In Argentina they sell them everywhere. There are food chains that sell them packed as you would sell bread in any other country where bread is typical. Plus, there are lots of shops where they sell homemade alfajores, those are my favorite, the non industrialized ones. Nowadays people start to sell alfajores in many countries, and lost are actual Argentinians taking their food throughout the world.
It is pleasing to learn where food traditions come from and how recipes originate. Many are accidents, like chocolate chip cookies or sandwiches as many people say. Many others happen because of adaptation or tough times. The bottom line here, is food tells a story, of the place and people that create it.
you have to see our alfajores sablee and our chocolate alfajores.
- 2/3 C (5.3 oz) (150 gr) unsalted butter at room temperature
- 1/4 C (1.8 oz) (50 gr) vegetable shortening at room temperature
- 1 1/4 C (5.4 gr) (154 gr) confectioners sugar
- 1 egg
- 3 egg yolks
- 2 tsp (0.33 fl oz) (10 ml) vanilla extract
- 2 1/3 C (10.5 gr) (300 gr) all purpouse flour
- 1 1/3 C (7 oz) (200 gr) corn starch
- 2 tsp (0.5 oz) (14 gr) baking powder
- 1/2 tsp (0.12 oz) (3.5 gr) baking soda
- 1 pinch of salt
- 1 can (13 oz) (370 gr) dulce de leche
- Shredded coconut, needed amount (optional)
- Preheat the oven at 350° C. Line a rectangular baking sheet with parchement paper.
- In a bowl, sift together flour, cornstarch, baking powder, baking soda and salt. Set aside.
- In another bowl using a hand mixer, cream together butter, shortening and confectioners sugar for 2 minutes until light and fluffy.
- Stir in the egg, egg yolks vanilla extract and beat for another 1 minute. Slowly, add in all dry ingredients and mix until a soft dough forms.
- Wrap the dough with plastic wrap and refrigerate for about 30 minutes.
- Once out of the fridge, place the dough on a clean surface and roll it out using a roller until about 1/4 inch thick.
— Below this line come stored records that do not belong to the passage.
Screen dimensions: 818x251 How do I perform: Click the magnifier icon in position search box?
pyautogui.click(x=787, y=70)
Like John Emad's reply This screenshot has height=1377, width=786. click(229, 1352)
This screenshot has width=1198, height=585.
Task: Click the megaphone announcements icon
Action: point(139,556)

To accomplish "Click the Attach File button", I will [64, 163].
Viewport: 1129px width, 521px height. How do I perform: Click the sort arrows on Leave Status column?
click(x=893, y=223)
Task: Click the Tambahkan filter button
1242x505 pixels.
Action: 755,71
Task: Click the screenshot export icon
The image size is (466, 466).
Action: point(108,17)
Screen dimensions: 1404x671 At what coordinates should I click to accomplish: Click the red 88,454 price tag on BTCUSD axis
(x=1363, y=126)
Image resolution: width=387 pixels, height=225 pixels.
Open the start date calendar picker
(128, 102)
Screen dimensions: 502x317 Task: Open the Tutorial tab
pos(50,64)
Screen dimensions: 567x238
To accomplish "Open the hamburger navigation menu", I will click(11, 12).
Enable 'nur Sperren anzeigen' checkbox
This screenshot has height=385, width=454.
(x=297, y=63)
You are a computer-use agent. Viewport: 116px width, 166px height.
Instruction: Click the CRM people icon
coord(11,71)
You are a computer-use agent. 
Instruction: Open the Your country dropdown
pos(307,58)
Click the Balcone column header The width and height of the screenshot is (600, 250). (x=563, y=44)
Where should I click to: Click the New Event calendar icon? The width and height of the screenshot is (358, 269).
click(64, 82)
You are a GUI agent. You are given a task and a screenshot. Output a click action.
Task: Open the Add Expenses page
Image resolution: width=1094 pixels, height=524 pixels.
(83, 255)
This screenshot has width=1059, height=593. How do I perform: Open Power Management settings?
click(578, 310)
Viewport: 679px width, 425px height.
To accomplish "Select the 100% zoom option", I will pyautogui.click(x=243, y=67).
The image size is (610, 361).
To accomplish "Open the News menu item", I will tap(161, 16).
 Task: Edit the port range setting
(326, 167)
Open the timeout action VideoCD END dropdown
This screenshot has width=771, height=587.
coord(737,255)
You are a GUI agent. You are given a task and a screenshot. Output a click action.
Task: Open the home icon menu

Cut out small circles, about 2 inch diameter each.
- Place the cookies on the baking sheet and bake for about 12 minutes until they´re fully cooked and light brown.
- Once out of the oven, let them cool completely.
- Put some dulce de leche on a cookie, place another cookie on top and press slightly, so that the filling is well distributed, and roll the edges of the cookie in some dried coconut. Repeat that to make each alfajor and you´re done!.